A decision by the U.K. energy regulator to investigate the utility industry threatens to delay investment in power generation in the next four years, adding to the risk of blackouts around the time of the next election.
Regulator Ofgem has asked the Competition and Markets Authority to start an inquiry that may force a breakup of utilities’ operations, a process that will take at least 18 months. Companies may be reluctant to invest in infrastructure while the investigation runs, creating an unavoidable “capacity crunch,” according to Liberum Capital Ltd.
The U.K. is shutting electricity plants faster than it is building replacements. Prime Minister David Cameron’s government is pushing for more investment in power generation as the Labour opposition vows to freeze customer bills if it wins the election that must be held by the middle of next year.
The inquiry “will create uncertainty over the U.K. energy market and potentially deter investment,” Edmund Reid, an analyst at JPMorgan Securities Plc, said in an e-mailed note. “With a general election due in May 2015, there is likely to be an investment hiatus anyway.”
Any delay in bringing on new generation will raise the risk of power shortages. Capacity margins are expected to drop to below 2 percent in 2016 and 2018 from 18 percent in 2010, according to data from Ofgem.
Coal-fired plants totaling 13 gigawatts are at risk of closing by 2019, according to the Confederation of U.K. Coal Producers in Wakefield, England. That’s in addition to the 8.2 gigawatts that were shut in the past 15 months.
Ofgem said it took the investment environment into account before deciding to move forward with the investigation. It’s responding to concerns across all political parties that profits from selling power and natural gas have risen fivefold from 2009 to 2012 with no clear cost reason to do so. Consumers are shouldering the burden by paying higher bills.
“We don’t take the decision to make a market-investigation recommendation lightly,” Andrew Wright interim chief executive officer of Ofgem, said on a conference call. “It does provide additional uncertainty, but it is important to recognize we aren’t starting from a base where there isn’t any uncertainty in the market today.”
There’s an increasing risk of blackouts in the U.K. because building new gas-fired power plants takes years and the review will delay work, Sam Laidlaw, CEO of gas and power provider Centrica Plc, said on BBC Radio 4.
Energy Secretary Ed Davey rejected that suggestion, saying investment in the power industry is rising and that the U.K. is maintaining safe margins between supply and demand.
“The lights are going to stay on,” Davey said in an interview on Radio 4’s “Today” program. “We’re seeing record levels of investment in this industry.”
Utilities have been criticized for raising retail prices faster than inflation, a move the industry attributes to increasing gas costs and levies designed to reduce fossil-fuel emissions.
Electricite de France SA, RWE AG (RWE)’s British unit Npower and EON U.K. -- three of the country’s “Big Six” utilities -- said they welcome the competition inquiry as a way to restore public trust in energy companies.
“We have already made a large number of changes such as running our businesses separately,” EON U.K.’s CEO Tony Cocker said in a statement.

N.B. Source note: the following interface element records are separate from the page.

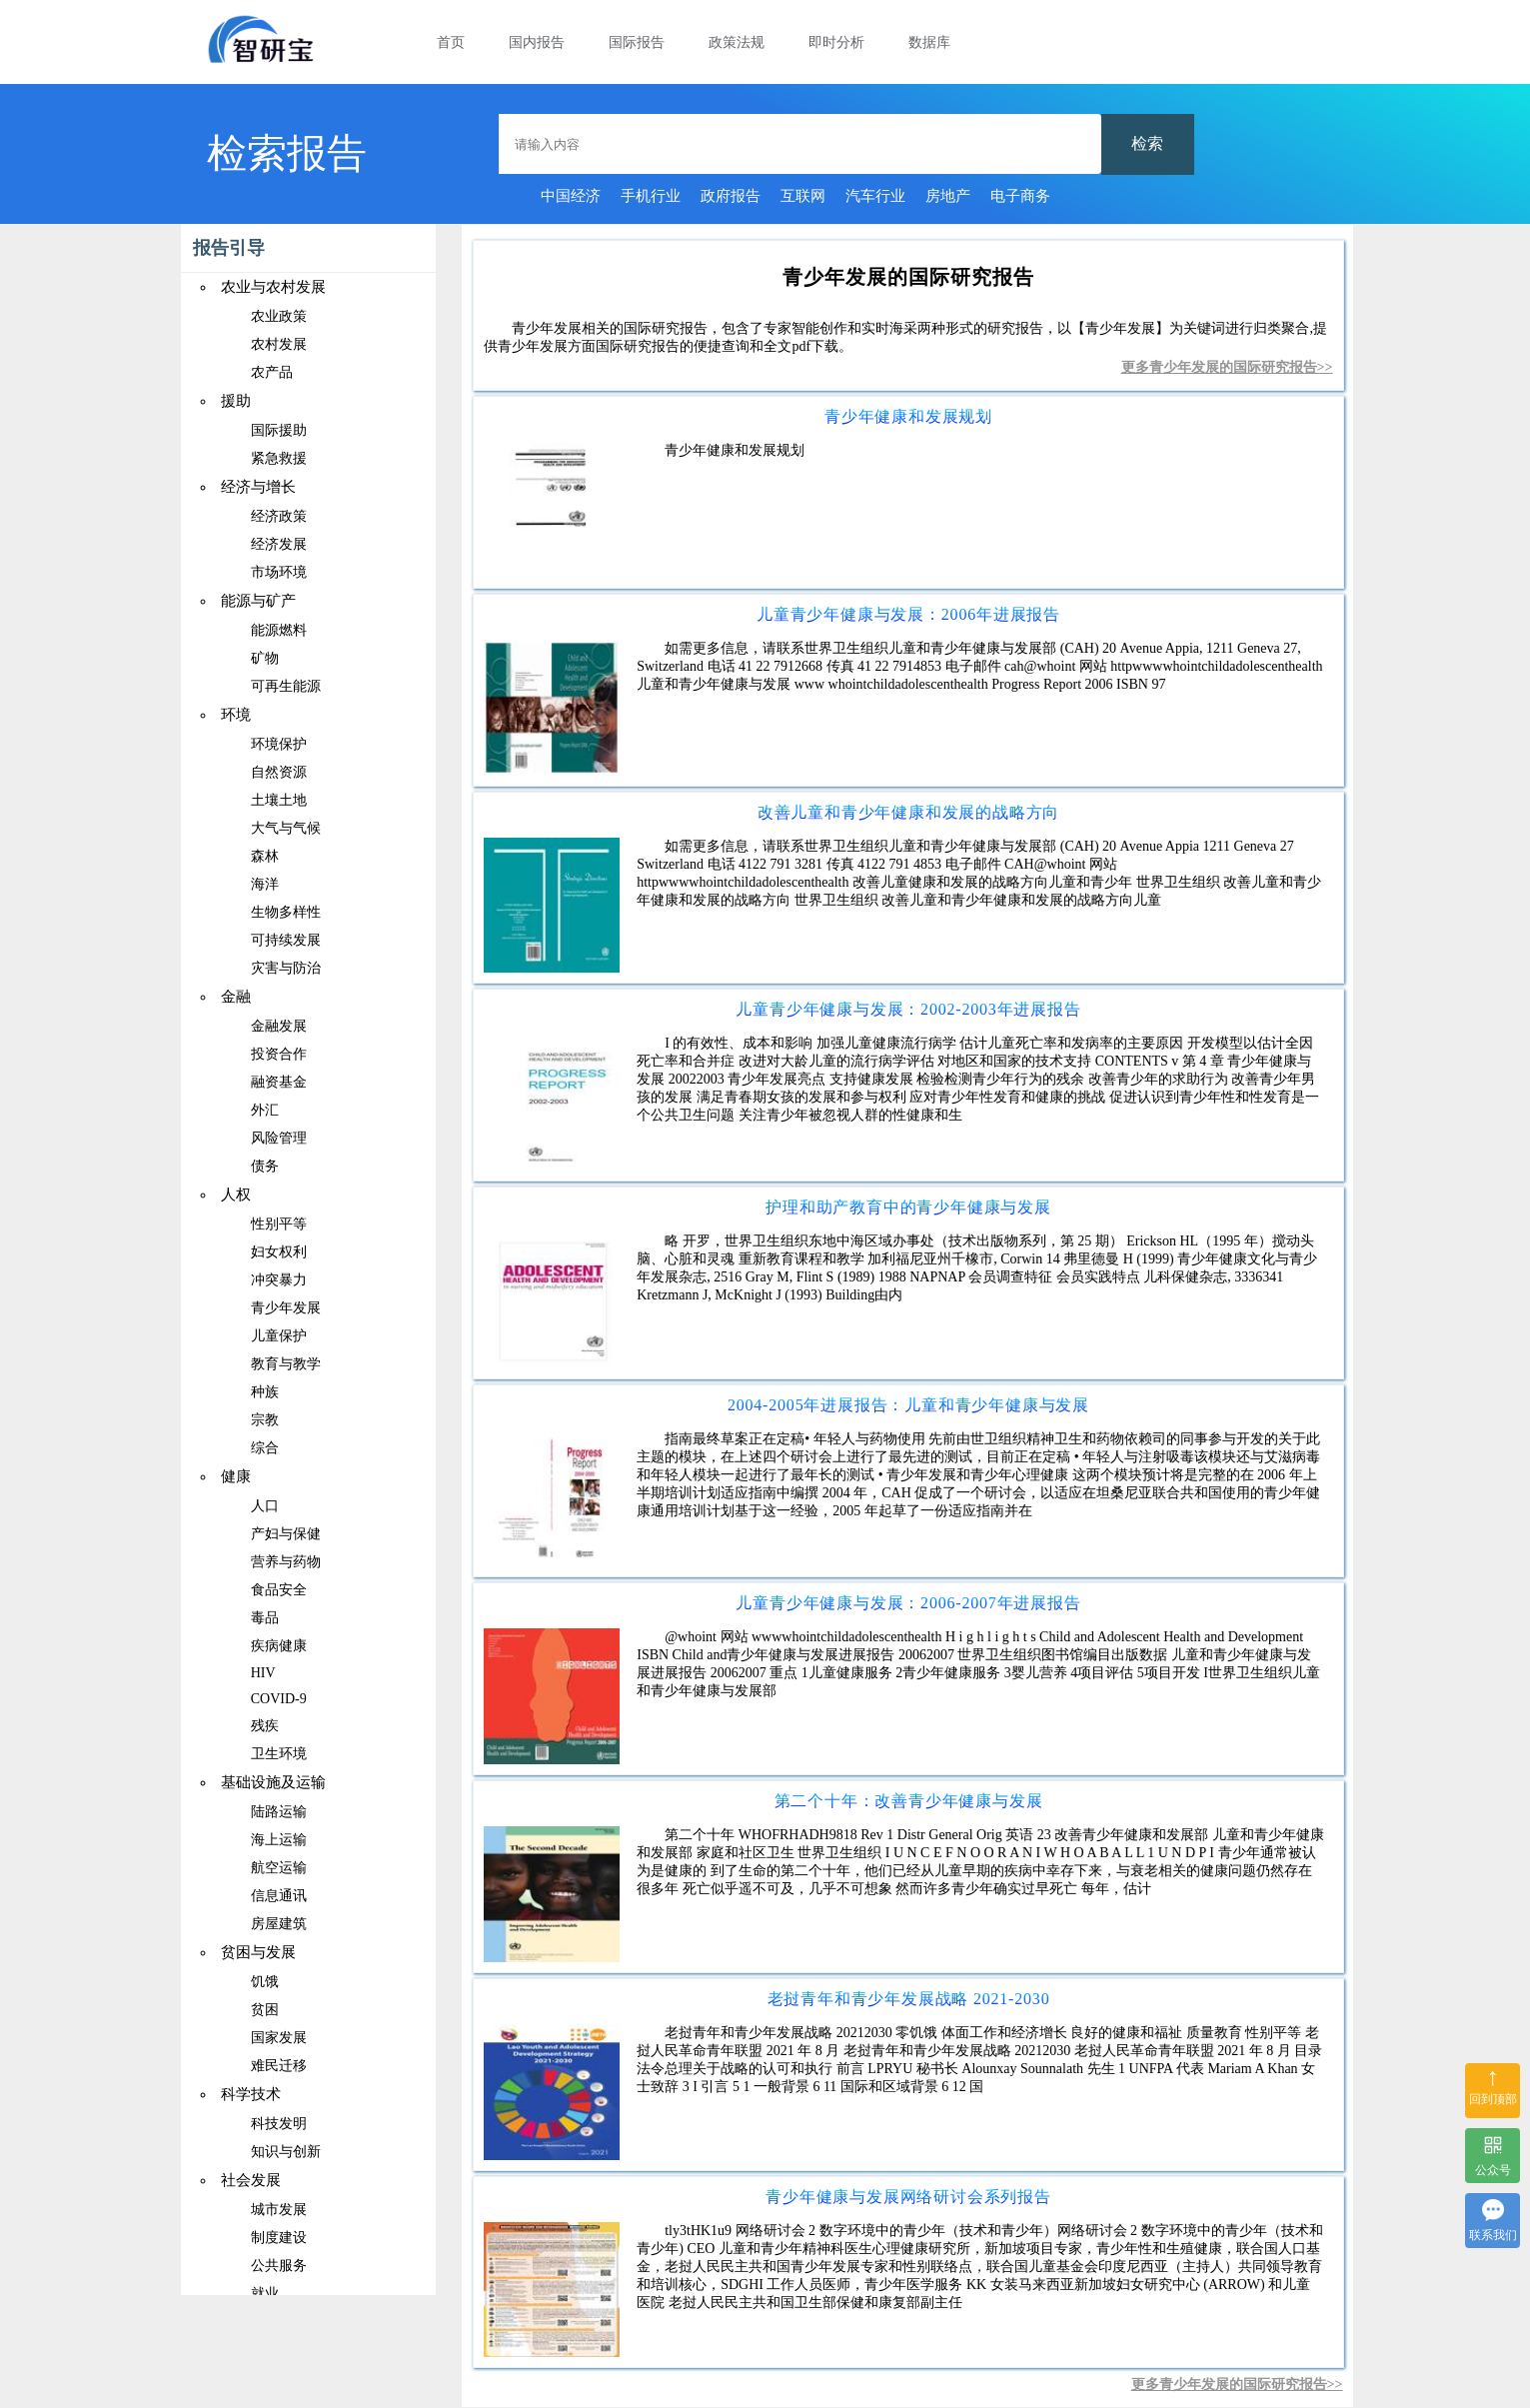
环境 (236, 715)
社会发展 (251, 2180)
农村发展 (279, 344)
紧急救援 (279, 458)
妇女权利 (279, 1251)
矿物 (265, 658)
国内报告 (537, 42)
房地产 (947, 196)
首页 (451, 42)
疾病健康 (279, 1645)
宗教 (265, 1419)
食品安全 (279, 1589)
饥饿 (265, 1981)
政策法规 (737, 42)
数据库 (929, 42)
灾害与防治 (286, 968)
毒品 (265, 1617)
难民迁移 (279, 2065)
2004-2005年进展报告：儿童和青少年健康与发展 (908, 1404)
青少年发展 (286, 1307)
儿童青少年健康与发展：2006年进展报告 (908, 614)
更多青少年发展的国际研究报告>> (1227, 367)
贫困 (265, 2009)
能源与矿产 (258, 601)
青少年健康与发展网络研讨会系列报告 (908, 2196)
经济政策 (279, 516)
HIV (263, 1672)
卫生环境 (279, 1753)
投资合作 (279, 1054)
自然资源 (279, 772)
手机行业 (651, 196)
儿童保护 (279, 1335)
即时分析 (836, 42)
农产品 (272, 372)
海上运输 (279, 1839)
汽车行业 (875, 196)
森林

His counterpart at Npower, Paul Massara, said March 25 he supports more “ringfencing,” or splitting of business divisions, without a “forced unbundling or sale.”
SSE Plc (SSE), which with Centrica and Scottish Power Ltd. rounds out the six biggest utilities, said yesterday it intends to freeze power and gas prices and split its retail and wholesale units before Ofgem takes action.

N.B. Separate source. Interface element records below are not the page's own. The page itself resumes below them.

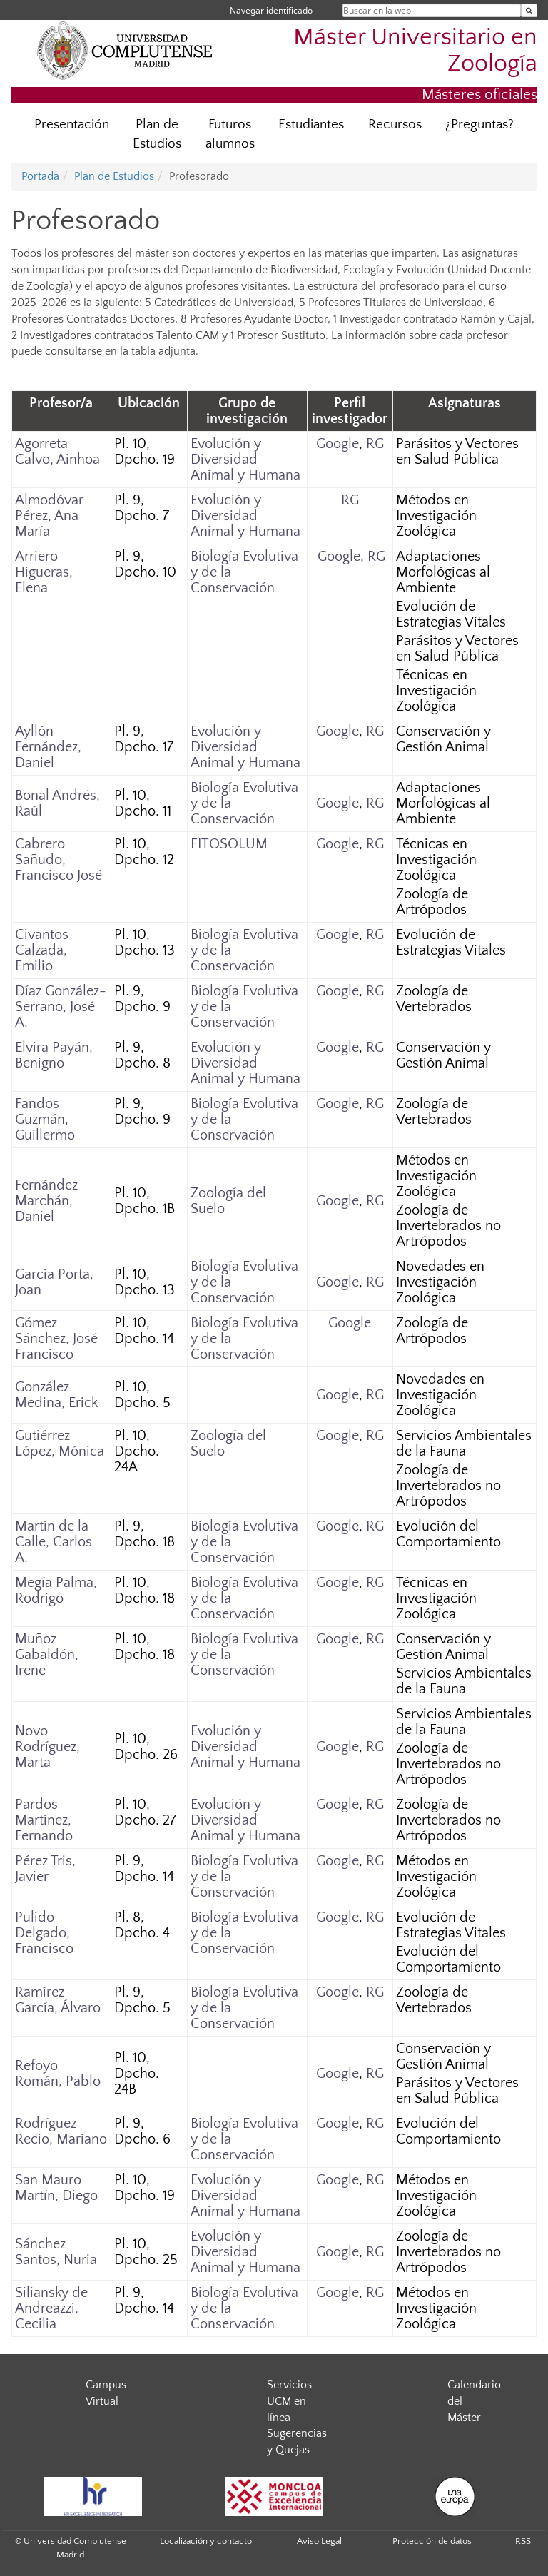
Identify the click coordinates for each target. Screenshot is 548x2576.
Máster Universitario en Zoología (415, 50)
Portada (40, 176)
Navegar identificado (271, 10)
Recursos (395, 124)
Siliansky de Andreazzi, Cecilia (51, 2308)
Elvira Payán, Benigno (54, 1055)
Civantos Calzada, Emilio (41, 950)
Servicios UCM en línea (289, 2401)
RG (375, 444)
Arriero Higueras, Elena (44, 572)
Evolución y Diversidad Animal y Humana (245, 459)
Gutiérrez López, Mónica (59, 1443)
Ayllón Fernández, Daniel (48, 747)
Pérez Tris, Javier (45, 1869)
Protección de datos (432, 2541)
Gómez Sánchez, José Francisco (56, 1338)
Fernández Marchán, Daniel (46, 1200)
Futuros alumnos (230, 134)
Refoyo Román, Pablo (58, 2073)
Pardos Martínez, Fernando (44, 1820)
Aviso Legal (319, 2541)
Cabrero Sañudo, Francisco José (58, 859)
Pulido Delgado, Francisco (44, 1933)
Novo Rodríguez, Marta (47, 1746)
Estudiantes (311, 124)
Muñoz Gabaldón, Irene (46, 1654)
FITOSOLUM (229, 844)
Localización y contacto (206, 2541)
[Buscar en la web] (529, 10)
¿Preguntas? (479, 124)
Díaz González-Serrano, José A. (60, 1006)
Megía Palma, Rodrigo (56, 1590)
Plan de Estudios (157, 134)
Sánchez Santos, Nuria (56, 2252)
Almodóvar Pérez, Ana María (49, 515)
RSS (523, 2541)
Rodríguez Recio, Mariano (61, 2131)
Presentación (71, 124)
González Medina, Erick (56, 1395)
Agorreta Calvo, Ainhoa (57, 451)
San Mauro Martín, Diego (56, 2188)
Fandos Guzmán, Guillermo (45, 1119)
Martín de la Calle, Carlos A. (53, 1542)
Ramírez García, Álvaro (58, 2000)
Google (337, 444)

The criticism of utilities’ profits has inflamed political debate over living costs, with Cameron’s government pledging to make it easier for customers to switch suppliers.
“What we cannot have when an industry is not working is a company like Centrica and Sam Laidlaw having us over a barrel,” Flint said on Radio 4. “Energy companies have been making substantial profits. Nobody can separate out what is happening.”
The investigation is the first for the U.K.’s new antitrust authority, the CMA, which formally starts work in April. A previous probe into gasoline sales by regulators led to no action after officials concluded competition was working well.